* _What to produce_
Look through the entries for the string "Bull", and copy each line that holds it.
Start of Block
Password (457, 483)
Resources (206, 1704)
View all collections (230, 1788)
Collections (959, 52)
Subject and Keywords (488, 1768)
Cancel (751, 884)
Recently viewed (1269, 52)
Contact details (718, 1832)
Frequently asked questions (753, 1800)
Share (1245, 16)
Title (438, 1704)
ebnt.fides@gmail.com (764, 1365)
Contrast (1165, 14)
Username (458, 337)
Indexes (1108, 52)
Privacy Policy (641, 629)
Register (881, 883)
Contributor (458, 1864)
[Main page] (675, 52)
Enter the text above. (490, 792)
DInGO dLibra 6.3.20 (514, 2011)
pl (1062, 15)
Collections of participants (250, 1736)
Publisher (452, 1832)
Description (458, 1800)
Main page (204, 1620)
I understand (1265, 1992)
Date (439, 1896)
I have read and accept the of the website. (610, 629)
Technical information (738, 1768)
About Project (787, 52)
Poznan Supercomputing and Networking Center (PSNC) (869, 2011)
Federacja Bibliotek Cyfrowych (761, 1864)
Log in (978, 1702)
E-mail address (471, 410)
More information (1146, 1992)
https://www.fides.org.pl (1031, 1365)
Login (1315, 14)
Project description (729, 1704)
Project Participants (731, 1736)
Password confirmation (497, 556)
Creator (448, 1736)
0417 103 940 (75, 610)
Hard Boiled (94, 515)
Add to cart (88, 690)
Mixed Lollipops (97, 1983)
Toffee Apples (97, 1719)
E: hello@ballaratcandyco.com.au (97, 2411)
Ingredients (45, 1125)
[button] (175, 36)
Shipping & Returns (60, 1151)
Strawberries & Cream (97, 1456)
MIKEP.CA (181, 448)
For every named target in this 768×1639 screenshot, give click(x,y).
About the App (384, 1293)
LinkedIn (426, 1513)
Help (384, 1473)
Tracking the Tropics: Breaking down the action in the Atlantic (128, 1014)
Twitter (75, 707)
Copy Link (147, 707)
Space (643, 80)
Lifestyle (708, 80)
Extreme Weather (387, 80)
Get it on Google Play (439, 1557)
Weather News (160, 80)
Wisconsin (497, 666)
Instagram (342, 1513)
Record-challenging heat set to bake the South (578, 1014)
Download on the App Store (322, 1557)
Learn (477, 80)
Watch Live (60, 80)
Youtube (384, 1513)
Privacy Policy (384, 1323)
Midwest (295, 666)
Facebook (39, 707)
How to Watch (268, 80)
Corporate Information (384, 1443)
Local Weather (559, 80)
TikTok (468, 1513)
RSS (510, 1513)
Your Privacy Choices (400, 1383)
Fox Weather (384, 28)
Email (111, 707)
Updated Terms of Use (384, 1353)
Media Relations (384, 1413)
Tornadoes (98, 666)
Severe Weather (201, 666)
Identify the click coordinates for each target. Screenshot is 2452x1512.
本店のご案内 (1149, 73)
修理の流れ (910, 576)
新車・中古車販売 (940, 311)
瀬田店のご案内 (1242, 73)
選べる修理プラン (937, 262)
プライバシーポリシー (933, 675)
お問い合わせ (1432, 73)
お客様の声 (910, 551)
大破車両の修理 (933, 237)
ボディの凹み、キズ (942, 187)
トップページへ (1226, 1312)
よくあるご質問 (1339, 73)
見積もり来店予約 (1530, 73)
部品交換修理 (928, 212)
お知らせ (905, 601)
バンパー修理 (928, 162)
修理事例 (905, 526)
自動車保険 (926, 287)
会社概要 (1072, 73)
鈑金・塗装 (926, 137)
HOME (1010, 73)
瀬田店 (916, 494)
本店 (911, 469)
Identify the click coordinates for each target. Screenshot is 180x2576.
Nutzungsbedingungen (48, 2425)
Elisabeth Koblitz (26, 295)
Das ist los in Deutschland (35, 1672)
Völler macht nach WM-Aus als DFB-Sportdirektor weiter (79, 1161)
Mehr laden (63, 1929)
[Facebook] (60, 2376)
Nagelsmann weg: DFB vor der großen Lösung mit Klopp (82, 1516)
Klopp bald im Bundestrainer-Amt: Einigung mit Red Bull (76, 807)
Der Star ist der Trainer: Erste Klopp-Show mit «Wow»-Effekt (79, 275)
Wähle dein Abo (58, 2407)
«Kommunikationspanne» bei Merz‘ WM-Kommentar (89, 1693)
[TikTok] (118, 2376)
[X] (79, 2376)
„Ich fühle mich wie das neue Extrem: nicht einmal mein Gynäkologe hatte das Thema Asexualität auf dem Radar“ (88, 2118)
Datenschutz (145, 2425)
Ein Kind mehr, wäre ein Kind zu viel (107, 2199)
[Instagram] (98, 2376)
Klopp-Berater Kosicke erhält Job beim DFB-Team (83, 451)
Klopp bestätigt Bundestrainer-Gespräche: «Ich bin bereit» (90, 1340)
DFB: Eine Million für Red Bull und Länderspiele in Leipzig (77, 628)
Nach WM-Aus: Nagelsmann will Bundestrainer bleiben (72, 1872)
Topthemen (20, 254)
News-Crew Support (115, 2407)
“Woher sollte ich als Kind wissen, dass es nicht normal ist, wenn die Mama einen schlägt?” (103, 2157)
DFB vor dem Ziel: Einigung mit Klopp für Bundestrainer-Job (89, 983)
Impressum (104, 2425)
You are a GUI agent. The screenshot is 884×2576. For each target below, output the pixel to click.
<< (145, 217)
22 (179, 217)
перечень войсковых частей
End of Block
* _Problem solution_
Klopp bald im Bundestrainer-Amt: Einigung mit Red Bull (76, 807)
DFB: Eine Million für Red Bull und Länderspiele in Leipzig (77, 628)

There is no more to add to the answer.